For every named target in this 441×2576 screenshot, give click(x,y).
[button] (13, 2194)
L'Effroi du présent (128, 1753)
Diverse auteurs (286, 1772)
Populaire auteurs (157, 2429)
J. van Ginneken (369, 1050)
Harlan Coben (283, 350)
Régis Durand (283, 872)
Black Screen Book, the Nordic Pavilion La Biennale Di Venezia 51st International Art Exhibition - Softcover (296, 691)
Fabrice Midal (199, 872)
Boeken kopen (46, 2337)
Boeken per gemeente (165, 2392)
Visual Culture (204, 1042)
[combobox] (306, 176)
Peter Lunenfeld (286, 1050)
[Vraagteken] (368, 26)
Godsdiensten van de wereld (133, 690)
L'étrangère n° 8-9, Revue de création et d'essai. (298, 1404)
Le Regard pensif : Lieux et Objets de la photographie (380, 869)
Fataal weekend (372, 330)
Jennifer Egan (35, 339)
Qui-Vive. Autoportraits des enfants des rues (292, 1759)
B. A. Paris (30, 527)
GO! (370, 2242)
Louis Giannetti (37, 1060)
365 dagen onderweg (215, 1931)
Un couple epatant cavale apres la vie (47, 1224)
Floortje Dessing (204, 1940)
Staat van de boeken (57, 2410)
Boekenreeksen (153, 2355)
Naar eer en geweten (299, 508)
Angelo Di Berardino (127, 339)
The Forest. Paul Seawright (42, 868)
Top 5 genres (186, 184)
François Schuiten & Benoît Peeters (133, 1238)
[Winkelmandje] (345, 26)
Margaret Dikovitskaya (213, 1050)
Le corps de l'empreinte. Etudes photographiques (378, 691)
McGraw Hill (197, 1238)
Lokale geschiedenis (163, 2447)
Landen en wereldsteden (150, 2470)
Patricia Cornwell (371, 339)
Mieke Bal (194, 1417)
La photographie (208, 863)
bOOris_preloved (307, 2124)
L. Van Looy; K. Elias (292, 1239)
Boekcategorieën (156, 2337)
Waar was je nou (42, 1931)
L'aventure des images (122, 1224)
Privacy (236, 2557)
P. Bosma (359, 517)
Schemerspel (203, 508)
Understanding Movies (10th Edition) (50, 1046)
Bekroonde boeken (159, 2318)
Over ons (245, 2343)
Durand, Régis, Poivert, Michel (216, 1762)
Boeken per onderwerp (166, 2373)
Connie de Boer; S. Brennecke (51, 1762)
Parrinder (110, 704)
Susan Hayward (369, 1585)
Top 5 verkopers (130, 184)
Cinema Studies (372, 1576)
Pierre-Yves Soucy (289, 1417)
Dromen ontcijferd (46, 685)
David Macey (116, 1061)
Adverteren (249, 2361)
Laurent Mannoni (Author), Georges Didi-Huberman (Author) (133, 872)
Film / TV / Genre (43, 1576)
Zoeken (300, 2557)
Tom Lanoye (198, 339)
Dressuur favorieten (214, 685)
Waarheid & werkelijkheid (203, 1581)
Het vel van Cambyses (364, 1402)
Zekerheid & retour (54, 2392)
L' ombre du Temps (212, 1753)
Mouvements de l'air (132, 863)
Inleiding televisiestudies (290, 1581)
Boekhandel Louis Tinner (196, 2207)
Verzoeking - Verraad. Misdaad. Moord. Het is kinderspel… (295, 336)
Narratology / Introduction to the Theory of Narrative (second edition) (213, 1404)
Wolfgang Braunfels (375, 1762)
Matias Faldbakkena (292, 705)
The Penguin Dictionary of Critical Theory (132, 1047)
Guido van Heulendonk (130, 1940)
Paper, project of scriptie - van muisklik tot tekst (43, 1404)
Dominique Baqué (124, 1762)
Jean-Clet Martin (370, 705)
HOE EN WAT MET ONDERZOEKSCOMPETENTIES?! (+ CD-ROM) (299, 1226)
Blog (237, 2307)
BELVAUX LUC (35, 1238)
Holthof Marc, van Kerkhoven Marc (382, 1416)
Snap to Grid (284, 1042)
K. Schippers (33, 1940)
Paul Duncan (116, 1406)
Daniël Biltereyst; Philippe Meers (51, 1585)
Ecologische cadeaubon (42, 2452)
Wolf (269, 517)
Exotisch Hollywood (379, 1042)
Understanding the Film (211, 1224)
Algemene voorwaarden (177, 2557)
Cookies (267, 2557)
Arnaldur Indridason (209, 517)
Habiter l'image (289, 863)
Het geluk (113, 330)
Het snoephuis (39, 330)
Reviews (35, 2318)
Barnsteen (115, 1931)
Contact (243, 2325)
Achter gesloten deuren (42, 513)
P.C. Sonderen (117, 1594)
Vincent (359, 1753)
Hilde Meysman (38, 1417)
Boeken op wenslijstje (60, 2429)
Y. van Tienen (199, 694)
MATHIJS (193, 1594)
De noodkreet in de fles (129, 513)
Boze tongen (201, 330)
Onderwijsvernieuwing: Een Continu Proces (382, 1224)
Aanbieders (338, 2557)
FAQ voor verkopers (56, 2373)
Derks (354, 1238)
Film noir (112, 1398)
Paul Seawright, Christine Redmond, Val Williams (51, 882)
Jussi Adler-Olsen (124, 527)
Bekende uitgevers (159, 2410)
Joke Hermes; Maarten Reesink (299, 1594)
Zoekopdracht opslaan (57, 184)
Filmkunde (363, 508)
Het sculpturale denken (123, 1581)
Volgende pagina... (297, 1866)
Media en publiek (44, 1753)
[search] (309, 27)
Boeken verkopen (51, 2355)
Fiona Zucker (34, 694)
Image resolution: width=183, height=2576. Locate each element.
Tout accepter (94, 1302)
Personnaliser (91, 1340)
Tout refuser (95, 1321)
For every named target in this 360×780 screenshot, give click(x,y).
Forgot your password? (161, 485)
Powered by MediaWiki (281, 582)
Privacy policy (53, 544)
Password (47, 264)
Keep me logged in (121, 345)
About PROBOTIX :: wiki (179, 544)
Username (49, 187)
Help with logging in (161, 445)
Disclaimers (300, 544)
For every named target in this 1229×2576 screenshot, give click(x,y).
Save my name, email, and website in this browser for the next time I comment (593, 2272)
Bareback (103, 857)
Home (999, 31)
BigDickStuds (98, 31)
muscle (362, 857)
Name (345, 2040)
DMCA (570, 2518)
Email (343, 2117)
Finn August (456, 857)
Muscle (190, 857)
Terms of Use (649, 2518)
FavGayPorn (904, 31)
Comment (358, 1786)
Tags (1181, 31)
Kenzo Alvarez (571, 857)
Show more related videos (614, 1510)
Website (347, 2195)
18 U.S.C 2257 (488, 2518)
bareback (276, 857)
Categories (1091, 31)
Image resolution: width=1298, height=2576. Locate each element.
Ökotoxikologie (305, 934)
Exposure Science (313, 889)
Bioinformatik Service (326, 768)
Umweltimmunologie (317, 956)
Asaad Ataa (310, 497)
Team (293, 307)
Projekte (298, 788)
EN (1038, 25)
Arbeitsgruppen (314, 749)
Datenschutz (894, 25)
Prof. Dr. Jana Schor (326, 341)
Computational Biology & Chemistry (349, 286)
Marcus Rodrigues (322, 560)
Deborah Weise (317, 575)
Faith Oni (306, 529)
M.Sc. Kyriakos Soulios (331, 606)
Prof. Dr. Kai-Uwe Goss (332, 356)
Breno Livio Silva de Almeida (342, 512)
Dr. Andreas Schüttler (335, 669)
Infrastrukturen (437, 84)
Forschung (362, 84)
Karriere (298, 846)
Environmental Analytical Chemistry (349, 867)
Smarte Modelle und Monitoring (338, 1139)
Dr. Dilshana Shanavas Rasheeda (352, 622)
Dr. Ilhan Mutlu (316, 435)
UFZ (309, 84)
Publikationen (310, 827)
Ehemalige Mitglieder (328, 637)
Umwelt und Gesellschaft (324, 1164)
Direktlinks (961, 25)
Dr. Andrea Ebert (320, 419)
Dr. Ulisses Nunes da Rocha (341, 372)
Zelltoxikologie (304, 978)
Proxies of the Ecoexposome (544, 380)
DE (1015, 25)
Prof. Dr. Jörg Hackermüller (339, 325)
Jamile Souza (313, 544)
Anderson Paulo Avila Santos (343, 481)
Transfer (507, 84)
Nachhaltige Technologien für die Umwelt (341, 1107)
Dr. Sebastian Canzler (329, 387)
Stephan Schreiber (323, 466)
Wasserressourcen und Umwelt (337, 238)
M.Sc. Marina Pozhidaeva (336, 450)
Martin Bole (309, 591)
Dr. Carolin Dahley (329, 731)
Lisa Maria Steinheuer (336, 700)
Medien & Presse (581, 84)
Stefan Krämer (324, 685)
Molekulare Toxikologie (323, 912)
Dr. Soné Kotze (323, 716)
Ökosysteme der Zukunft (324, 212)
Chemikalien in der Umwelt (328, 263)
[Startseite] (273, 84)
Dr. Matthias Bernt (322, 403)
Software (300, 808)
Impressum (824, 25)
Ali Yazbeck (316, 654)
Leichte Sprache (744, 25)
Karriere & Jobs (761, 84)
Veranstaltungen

WHAT TO DO: Reproduce only this range: the first line of the data above through the line with "Louis Giannetti (37, 1060)", both included, exactly as written.

EXERCISE ANSWER:
For every named target in this 441×2576 screenshot, give click(x,y).
[button] (13, 2194)
L'Effroi du présent (128, 1753)
Diverse auteurs (286, 1772)
Populaire auteurs (157, 2429)
J. van Ginneken (369, 1050)
Harlan Coben (283, 350)
Régis Durand (283, 872)
Black Screen Book, the Nordic Pavilion La Biennale Di Venezia 51st International Art Exhibition - Softcover (296, 691)
Fabrice Midal (199, 872)
Boeken kopen (46, 2337)
Boeken per gemeente (165, 2392)
Visual Culture (204, 1042)
[combobox] (306, 176)
Peter Lunenfeld (286, 1050)
[Vraagteken] (368, 26)
Godsdiensten van de wereld (133, 690)
L'étrangère n° 8-9, Revue de création et d'essai. (298, 1404)
Le Regard pensif : Lieux et Objets de la photographie (380, 869)
Fataal weekend (372, 330)
Jennifer Egan (35, 339)
Qui-Vive. Autoportraits des enfants des rues (292, 1759)
B. A. Paris (30, 527)
GO! (370, 2242)
Louis Giannetti (37, 1060)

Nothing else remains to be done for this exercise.